There was no breeze, so the only chill came from the snow and the current clearing in the sky, from which the brazen sun shone down meekly, like a pallid petty gem in a sea of nothing. His eyes squinting, curling up against inner throngs and throbbing. Shutting out the ceiling to his cell and its unseasonal clarity. Intent on platitudes and, sonnet inspired, hazy visuals flashing through his mind. Stoke upon stroke, wave upon wave, until, until, the very moment, of equal lucidity to the sky. A spark igniting spasms, then calm, and nothing else beyond the calm, though this point had not been reached when his intentional isolation was shattered by a familiar shadow. The intruding shade crawled up his body to match the exact shape Basin made lying on the ground, as if he’d been coated in a layer of dark yet translucent dust.

“Nice to see you’re happy to see me, even if you won’t be when you open your eyes!”, smirked the long-familiar voice, dimmed by the passing of a few years.

“It’s nice to know you do still think of me!”

Basin scurried against the base of the willow, pulling the great coat open enough to slip his arm back down the sleeve, though adversely inviting a slice of cold to penetrate his body, causing him to shudder. This Gedral took as a sign of reinvigorated hatred and recoiled a little in case of any swift retribution for his untimely intrusion. Words failed the pair for a few moments, which was enough time for Basin to warm and snuggle into his coat for protection, and become offended by Gedral’s presence. Conversely, Gedral simply shifted his weight a little in his stance, rocking on his heels, and whipping up a lexical storm upon his tongue’s tip to trip out in a tirade against Basin if he made an effort to cause a ruckus.

“As you obviously noticed me, and what I was doing, why did you feel a need to then interrupt! Why did you have to start talking to me again now?”, breathed Basin, unconvinced of his own words as usual.

“Has your mother never told you to not stay out too long in the cold? “You know you’ll catch your death if you do!””, spat Gedral, the second half of his retort high-pitched and crackled like a crone’s.

Basin just looked at the floor in humiliation, timidness, and frustration. He knew nothing he could say would make any difference. Standing slowly, purposefully to leave, he found himself pressed hard against the tree which had until that moment been a safe prison, against the outside, now felt like a cell in which he was unpleasantly trapped with Gedral. For a moment their eyes and steaming breath met, causing a mist between them, making his intruder appear like a phantasm from his imagination. He closed his eyes to form his words, gaping his lips ever so to begin forming his words, when his face was met with pressure and warmth. Gedral was kissing him. A deep hard long kiss. The kind used to shut someone up, when you know their words will hurt you, but they won’t resist your actions.

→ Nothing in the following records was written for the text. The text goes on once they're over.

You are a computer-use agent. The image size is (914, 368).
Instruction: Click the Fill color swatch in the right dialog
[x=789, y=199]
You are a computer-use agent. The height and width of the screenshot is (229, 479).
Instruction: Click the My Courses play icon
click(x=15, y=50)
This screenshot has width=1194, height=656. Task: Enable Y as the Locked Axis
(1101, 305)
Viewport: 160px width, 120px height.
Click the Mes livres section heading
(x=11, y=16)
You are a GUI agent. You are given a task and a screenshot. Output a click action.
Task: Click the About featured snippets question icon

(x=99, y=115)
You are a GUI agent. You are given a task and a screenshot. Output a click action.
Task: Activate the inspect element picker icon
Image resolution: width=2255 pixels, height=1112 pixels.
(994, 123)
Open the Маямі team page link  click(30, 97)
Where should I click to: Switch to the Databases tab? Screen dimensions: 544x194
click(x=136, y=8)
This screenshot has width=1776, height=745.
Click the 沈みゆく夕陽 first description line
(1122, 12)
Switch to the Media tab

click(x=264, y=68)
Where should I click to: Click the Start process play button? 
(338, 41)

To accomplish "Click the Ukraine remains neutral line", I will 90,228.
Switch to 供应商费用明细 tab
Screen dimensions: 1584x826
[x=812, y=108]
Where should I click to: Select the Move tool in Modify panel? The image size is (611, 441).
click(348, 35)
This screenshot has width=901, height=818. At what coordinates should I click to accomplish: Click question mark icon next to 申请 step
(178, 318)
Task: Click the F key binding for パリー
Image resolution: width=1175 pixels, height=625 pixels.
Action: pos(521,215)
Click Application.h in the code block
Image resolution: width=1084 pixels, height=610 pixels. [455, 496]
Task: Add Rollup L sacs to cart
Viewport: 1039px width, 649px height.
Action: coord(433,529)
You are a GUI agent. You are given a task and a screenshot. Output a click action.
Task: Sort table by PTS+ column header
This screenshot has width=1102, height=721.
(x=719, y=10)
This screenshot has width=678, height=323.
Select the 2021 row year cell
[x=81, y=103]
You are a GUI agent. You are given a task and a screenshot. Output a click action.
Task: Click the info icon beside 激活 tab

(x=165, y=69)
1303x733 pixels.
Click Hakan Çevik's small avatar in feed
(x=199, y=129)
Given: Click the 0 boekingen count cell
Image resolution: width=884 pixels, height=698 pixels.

As quickly as it had happened it was over, this time no words would come, and he could not move. Basin stood frozen by a frozen lake on frozen land, all until his swooning head could contain itself again. Upon the very moment he regained control of his functions he ran, back to his family home, not looking back to where Gedral remained standing, hands in pockets, then eventually kicking the snow while he walked solemnly round the lake to his own destination. It was already too late to run, the seed had been planted, and Basin knew as soon as he fell into his bed, after carving his path straight there from the front door, shedding shoes and coat, leaving soaked socked feet hanging over the end of the bed, that he was already Gedral’s. All over again.